Hannah Rolls: Poetry and Illustration

Poetry and Illustration

The first poetry book I can remember reading is You Can’t Catch Me by Michael Rosen. Bits of those poems are buried deep in my memory – lines like ‘Shuttup, Stinks! YOU CAN’T RULE MY LIFE,’ or ‘I’ve got you, I’ve got you, and I’ll never let you go,’ or the fact that you might meet a dog down behind the dustbin. I must have read them (or had them read to me) over and over again.

But there’s another thing about You Can’t Catch Me which is memorable and that’s what I want to focus on in this blog. Because that book isn’t just by Michael Rosen, it’s by Michael Rosen and Quentin Blake. Blake’s illustrations are classics – from the scruffy dog Ranzo (Who rolled in the mud behind the garage door? Who left footprints across the kitchen floor?) to the strange and brilliant pastiche of Goya’s nightmarish ‘Saturn Devouring His Son’ which illustrates the poem ‘Jojo’. Those artworks are just as much part of the book as the poems are.

 

That’s a challenge to a poetry editor like me. Not all books can be illustrated by a great like Quentin Blake, but at Bloomsbury the vast majority of our children’s poetry books do have illustrations. Finding an illustrator whose style and tone suits a collection or anthology, whose work the poet likes and who our sales team are excited about can be difficult (especially when you factor in the tight schedules and budgets we’re often working with). Part of my job as an editor is to work with our design team to try and find just the right person and to write a brief for them.

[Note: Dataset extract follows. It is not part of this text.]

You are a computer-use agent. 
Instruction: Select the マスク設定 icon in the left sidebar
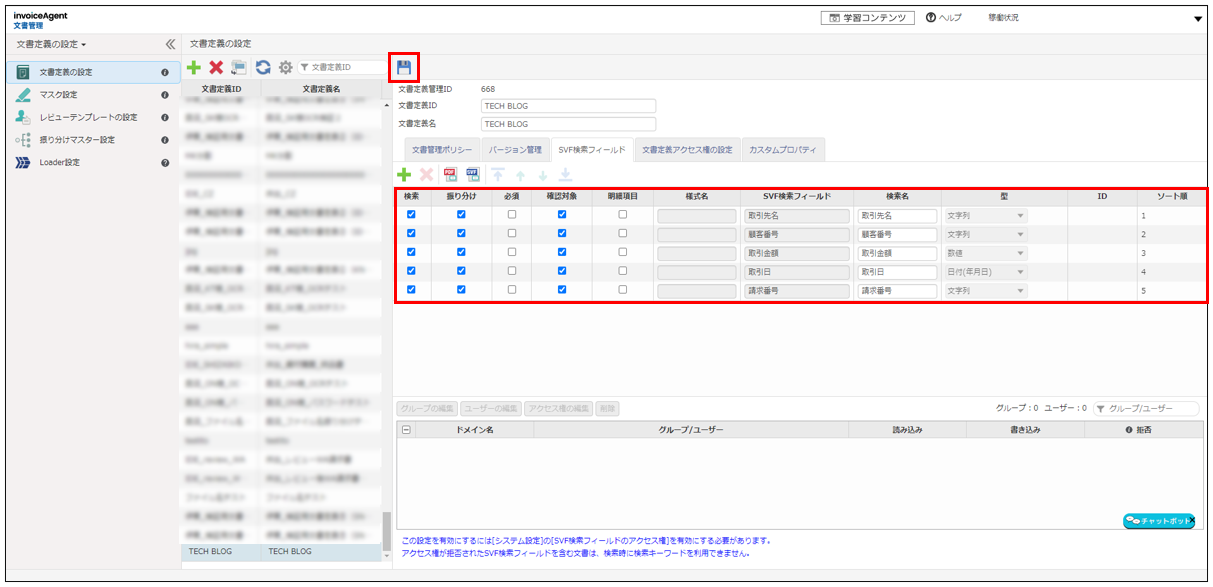22,96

It is something I find endlessly fascinating – part of the reason I became an editor is because I’ve always been interested in books as objects, not just as texts. I also can’t draw for toffee and so the magic of seeing what illustrators come up with based on a poem I’ve suggested they illustrate, or a few sentences I’ve written as part of a brief remains an utter delight. I find it completely magical.

A couple of books I’ve worked on here at Bloomsbury this year show this magic at work. Back in July we published Spaced Out, an anthology of poems about space edited by Brian Moses and James Carter and illustrated by Del Thorpe. As is often the case with anthologies the poems in this book have a variety of moods and so we needed an illustrator who could handle serious and beautiful poems as well as humour. As the examples below show, I think Del handled that challenge with ease.

 

Another book I’ve worked on recently is Midnight Feasts, an anthology edited by A.F. Harrold and illustrated by Katy Riddell. Katy is a young illustrator who hadn’t worked on many projects before this one but her distinctive style and quirky sense of humour are a perfect fit for A.F. Harrold’s brilliant selection of poems on the theme of food which includes poems by everyone from Ian McMillan and William Carlos Williams to Joseph Coelho, Sabrina Mahfouz and Imtiaz Dharker, as well as A.F. Harrold himself.

Of course it is much too soon to say whether either of these books will become classics in the way in the way You Can’t Catch Me did (still available as part of Mustard, Custard, Grumble Belly and Gravy, thirty eight years after it was first published).

But I hope the combination of poems and pictures in them will delight today’s children and worm their way into memories in the same way as Michael Rosen and Quentin Blake’s work did all those years ago.

Hannah Rolls

Hannah Rolls is Editorial Director for educational fiction and children’s poetry at Bloomsbury which is both 2019 IPG PLS Education Publisher of the Year and 2019 IPG Blackwell’s Children’s Publisher of the Year. Her list includes everything from early readers to high low fiction for teenagers, and children’s poetry of all kinds.